Web Design History
Introduction
1st Generation
2nd Generation
3rd Generation
4th Generation
then and now
Bibliography
 

First Generation Web Site Design

The Web Design Phenomenon
In 1993, the National Centre for Supercomputing developed the first freeware browser "Mosaic", within a year there were about two million users of this program. The mosaic browser is capable of viewing text and graphics, but within a very limited layout arrangement. * David Siegel, author of "Creating killer web sites" describes these web sites as being "First Generation Sites". David's comment is that they are linear, yet functional for scientists around the world to share information. The technology of these browsers limited the ability to provide graphic design information for visual communication.

There were many other associated technological restrictions at that stage which influenced the design of web sites, including:-

 slow modem connections (electronic devices that connect computers to the internet)
 monochrome monitors
 inability of service providers (i.e. computers where the web pages areactually hosted) to transfer the data quickly.
In addition, the layout of the first generation web page design was:-
 top to bottom
 left to right sequence of text and images.
 interspersed layout, with numerous carriage returns and other data-stream separators such as bullets and horizontal lines. *

The background html was only capable of displaying this teletype model for laying of pages. These sites usually had headline banners, edge to edge text that ran for the full page with blank lines for segmentations.

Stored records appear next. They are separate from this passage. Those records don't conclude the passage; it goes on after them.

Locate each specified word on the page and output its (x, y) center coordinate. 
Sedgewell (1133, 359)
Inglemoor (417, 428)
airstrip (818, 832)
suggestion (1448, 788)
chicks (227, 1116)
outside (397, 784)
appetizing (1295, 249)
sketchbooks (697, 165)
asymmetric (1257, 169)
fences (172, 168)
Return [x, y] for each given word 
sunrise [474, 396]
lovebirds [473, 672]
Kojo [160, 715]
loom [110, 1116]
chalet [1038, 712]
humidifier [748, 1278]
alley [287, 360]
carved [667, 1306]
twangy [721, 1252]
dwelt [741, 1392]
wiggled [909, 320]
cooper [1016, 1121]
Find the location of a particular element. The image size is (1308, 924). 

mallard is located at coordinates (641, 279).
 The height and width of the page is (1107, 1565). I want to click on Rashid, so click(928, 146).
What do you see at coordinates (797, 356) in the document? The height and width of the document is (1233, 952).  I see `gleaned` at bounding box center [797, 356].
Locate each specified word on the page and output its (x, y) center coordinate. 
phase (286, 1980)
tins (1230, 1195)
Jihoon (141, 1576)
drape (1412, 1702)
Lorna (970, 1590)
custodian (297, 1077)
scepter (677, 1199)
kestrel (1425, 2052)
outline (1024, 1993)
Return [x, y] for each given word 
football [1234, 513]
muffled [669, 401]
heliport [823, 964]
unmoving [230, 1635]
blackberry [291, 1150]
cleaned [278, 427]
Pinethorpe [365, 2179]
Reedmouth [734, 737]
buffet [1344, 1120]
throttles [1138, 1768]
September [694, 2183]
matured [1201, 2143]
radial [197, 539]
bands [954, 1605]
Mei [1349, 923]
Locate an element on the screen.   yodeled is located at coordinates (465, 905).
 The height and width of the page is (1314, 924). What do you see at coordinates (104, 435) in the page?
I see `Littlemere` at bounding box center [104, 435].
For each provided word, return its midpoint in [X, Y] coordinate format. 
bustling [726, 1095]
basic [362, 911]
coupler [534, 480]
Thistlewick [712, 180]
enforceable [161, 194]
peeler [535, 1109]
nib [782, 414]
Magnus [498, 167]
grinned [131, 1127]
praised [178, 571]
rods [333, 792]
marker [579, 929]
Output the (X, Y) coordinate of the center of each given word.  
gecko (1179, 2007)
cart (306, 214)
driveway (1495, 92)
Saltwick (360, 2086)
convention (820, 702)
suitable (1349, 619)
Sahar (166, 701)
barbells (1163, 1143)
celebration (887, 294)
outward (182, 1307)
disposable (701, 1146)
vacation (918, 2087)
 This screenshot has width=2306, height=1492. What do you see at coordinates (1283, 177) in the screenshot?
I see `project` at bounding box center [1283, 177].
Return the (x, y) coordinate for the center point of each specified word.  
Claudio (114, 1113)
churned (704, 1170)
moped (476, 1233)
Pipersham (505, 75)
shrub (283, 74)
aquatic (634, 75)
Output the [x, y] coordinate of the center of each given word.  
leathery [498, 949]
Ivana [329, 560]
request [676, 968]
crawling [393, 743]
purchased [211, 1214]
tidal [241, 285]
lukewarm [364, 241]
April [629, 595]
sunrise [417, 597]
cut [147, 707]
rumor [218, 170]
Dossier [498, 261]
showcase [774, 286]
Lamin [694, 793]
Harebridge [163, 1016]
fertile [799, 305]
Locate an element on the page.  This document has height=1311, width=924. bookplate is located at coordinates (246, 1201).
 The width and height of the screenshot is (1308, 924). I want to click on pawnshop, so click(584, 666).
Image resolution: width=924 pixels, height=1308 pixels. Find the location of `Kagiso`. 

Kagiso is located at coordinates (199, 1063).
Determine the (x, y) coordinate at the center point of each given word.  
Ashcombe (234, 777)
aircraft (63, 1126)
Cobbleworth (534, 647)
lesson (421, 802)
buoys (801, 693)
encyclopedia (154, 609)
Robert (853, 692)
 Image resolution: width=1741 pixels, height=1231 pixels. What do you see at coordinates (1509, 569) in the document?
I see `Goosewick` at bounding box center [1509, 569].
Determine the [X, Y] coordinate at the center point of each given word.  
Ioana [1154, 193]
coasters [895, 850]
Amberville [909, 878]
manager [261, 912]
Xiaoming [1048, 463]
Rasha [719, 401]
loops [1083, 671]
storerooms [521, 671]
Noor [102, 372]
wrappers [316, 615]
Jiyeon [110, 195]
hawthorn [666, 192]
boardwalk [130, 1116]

In 1994, the W3C Consortium was established to set goals and standards for the future development of the web language, html. The various levels of html code from that time followed through html 2, 3 and now 4. Since html ver 1, the W3C, Microsoft and Netscape Corporations have worked towards achieving a greater ability to provide dynamic content over the web. Microsoft and the Netscape Corporations have been in fierce competition to acquire the dominate market share of their browser products and their web technology. This competition has fuelled the rate of progress in the development of the web technologies.